Beruf – im Alltag zum Superheld werden
Kleine Jungs träumen davon, als Lokführer in einem großen dampfenden Zug zu sitzen oder als Feuerwehrmann brennende Häuser vor ihrem endgültigen Verfall zu bewahren. Auch sehr beliebt: Baggerführer oder Superheld. Mädchen wollen, wenn sie klein sind, am liebsten Balletttänzerinnen werden oder als Sängerinnen und Schauspielerinnen reich und berühmt werden. Kleiner Nebeneffekt: Sie können jeden Tag wunderschöne Kleider tragen.
Mit dem Aufwachsen ändern sich die Vorstellungen vom Traumjob. Man möchte Menschen helfen, viel Geld verdienen oder einfach sein Hobby zum Beruf machen. Der persönliche Beruf ist immer eine höchst individuelle Sache und muss deshalb gut überlegt sein. Denn er muss für viele Jahre ausgeübt werden. Im Idealfall ist der Traumjob ein solcher, der die eigenen Stärken nutzt und die eigene Persönlichkeit für die berufliche Laufbahn in den Vordergrund rückt. Wenn man dabei noch viel Geld verdienen kann, ist es natürlich ideal.
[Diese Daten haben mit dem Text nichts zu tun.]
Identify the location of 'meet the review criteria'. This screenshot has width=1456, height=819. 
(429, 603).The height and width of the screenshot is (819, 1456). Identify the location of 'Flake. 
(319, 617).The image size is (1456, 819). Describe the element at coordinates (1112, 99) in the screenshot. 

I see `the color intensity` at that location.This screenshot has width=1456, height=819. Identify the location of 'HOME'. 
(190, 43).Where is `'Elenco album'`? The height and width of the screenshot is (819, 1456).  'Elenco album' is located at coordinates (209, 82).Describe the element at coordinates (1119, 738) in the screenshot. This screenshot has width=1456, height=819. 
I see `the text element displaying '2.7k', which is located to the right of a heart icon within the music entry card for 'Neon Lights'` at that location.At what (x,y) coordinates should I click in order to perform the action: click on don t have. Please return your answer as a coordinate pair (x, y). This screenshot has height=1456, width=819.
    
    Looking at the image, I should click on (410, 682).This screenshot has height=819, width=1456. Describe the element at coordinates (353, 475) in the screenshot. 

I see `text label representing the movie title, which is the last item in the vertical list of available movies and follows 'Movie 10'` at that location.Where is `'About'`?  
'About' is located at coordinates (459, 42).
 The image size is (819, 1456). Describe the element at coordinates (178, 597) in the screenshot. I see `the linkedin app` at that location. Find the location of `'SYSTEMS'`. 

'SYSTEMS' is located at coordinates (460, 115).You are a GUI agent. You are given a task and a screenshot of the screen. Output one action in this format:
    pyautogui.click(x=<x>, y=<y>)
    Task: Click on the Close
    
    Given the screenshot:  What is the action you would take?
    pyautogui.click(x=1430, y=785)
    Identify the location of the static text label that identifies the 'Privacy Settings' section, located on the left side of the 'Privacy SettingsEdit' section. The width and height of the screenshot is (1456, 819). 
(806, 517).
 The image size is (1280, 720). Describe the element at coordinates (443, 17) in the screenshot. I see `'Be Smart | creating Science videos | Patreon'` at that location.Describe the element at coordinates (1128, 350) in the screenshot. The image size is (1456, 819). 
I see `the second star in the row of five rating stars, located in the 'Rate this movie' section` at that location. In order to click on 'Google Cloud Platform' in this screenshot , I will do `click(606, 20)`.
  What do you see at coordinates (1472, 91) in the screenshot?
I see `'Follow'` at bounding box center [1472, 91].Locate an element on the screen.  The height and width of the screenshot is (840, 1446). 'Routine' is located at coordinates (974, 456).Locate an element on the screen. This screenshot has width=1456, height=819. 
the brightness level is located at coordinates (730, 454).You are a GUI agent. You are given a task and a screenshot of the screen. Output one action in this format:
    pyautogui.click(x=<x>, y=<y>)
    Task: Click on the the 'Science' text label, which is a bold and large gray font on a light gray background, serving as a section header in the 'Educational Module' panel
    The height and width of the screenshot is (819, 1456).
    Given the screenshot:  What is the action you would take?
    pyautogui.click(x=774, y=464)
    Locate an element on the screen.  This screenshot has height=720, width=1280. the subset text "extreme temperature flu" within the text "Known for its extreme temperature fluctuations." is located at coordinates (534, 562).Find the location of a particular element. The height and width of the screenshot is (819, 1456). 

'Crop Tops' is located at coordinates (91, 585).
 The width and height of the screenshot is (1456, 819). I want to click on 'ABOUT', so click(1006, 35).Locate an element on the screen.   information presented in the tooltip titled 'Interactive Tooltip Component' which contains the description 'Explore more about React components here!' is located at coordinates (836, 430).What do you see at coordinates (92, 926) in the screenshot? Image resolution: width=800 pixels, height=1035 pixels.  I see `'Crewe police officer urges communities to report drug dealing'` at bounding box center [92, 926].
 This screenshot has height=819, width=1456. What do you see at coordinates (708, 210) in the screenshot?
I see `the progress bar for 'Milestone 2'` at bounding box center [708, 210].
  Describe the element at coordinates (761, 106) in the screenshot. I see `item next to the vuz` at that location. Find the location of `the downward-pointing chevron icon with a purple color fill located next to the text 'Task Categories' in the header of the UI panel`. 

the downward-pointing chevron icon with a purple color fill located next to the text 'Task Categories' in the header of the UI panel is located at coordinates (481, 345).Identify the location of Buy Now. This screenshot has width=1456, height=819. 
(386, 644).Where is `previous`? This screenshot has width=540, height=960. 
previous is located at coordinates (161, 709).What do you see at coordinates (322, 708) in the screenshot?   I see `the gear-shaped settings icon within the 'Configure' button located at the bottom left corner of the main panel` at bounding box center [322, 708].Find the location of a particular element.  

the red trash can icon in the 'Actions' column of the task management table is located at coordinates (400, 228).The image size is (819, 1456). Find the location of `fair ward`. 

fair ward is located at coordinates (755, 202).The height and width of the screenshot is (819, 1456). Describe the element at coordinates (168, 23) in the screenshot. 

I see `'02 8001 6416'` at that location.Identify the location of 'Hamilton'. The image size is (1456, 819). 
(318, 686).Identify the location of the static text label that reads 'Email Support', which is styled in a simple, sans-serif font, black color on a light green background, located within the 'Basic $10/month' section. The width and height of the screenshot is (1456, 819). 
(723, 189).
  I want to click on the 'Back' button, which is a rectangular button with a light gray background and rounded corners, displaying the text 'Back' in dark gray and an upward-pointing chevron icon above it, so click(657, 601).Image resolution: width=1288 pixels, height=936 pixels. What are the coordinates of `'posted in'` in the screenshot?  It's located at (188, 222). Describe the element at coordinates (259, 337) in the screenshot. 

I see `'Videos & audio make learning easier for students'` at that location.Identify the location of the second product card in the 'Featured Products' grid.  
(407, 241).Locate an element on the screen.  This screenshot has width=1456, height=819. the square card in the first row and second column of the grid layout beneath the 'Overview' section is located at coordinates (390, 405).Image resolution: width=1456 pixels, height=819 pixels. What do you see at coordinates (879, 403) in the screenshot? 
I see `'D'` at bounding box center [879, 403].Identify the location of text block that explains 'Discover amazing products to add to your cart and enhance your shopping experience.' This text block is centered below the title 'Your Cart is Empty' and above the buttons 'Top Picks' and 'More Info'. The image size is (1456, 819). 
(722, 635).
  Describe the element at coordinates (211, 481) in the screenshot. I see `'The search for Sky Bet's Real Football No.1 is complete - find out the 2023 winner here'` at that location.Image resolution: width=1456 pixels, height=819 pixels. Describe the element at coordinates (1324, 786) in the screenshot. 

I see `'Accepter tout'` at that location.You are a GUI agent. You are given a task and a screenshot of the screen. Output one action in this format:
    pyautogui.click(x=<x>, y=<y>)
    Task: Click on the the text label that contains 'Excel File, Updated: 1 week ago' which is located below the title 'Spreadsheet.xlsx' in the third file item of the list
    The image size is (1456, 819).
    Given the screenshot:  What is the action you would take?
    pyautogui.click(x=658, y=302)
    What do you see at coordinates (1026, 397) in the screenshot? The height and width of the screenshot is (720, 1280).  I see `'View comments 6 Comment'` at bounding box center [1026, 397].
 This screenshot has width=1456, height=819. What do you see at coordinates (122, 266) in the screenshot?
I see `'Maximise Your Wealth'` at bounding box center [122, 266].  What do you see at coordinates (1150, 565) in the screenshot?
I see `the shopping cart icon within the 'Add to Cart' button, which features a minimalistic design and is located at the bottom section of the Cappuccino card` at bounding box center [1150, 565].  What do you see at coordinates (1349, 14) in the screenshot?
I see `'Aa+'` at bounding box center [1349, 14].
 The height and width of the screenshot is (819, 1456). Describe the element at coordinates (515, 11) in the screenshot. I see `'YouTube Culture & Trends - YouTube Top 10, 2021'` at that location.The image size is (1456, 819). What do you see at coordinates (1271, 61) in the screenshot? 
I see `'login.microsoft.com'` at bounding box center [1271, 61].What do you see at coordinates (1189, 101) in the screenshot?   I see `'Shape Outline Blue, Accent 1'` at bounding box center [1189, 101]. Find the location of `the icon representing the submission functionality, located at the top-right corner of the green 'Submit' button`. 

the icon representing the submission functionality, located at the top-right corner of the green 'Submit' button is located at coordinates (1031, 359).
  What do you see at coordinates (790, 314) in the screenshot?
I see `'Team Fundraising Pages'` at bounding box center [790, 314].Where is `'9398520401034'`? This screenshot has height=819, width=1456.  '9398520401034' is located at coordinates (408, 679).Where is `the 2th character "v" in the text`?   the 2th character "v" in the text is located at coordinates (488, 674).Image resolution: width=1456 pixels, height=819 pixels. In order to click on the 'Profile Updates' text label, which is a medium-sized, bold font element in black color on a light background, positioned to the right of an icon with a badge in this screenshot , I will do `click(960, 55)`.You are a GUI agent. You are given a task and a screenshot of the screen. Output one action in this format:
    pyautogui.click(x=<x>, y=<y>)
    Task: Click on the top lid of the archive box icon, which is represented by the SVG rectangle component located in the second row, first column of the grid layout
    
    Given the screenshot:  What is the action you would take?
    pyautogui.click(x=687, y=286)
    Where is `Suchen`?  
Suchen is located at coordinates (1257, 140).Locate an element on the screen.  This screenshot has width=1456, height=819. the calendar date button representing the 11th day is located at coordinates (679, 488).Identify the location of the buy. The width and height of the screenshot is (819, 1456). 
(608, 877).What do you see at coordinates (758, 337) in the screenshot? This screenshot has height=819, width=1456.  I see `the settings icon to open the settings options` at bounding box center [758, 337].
Weitere Informationen finden Sie auf www.geldverdienen-welt.de
Schon immer haben die Menschen Berufe ausgeübt wie beispielsweise bei der Procenta GmbH. Zu den frühesten Tätigkeiten, mit denen Menschen ihren Lebensunterhalt verdient haben, gehören Schmied, Zimmermann, Heiler, Priester oder Wandererzähler. Heute ist das Spektrum möglicher Berufe natürlich unweit größer und vielfältiger. Neben den Klassikern des Handwerks kann man heute auch eher ungewöhnliche Tätigkeiten ausüben. So kümmern sich Podologen um die Schönheit der Füße, Pyrotechniker inszenieren Feuerwerke und Hydrologen haben beruflich mit dem Wasser, dessen Qualität und Quantität zu tun. Ist einmal zu viel Quantität vorhanden gewesen und Sie stehen möglicherweise kurz vor der Kündigung, sollten Sie sich unbedingt bei einem in München - Anwalt für Arbeitsrecht Spezialisten anvertrauen.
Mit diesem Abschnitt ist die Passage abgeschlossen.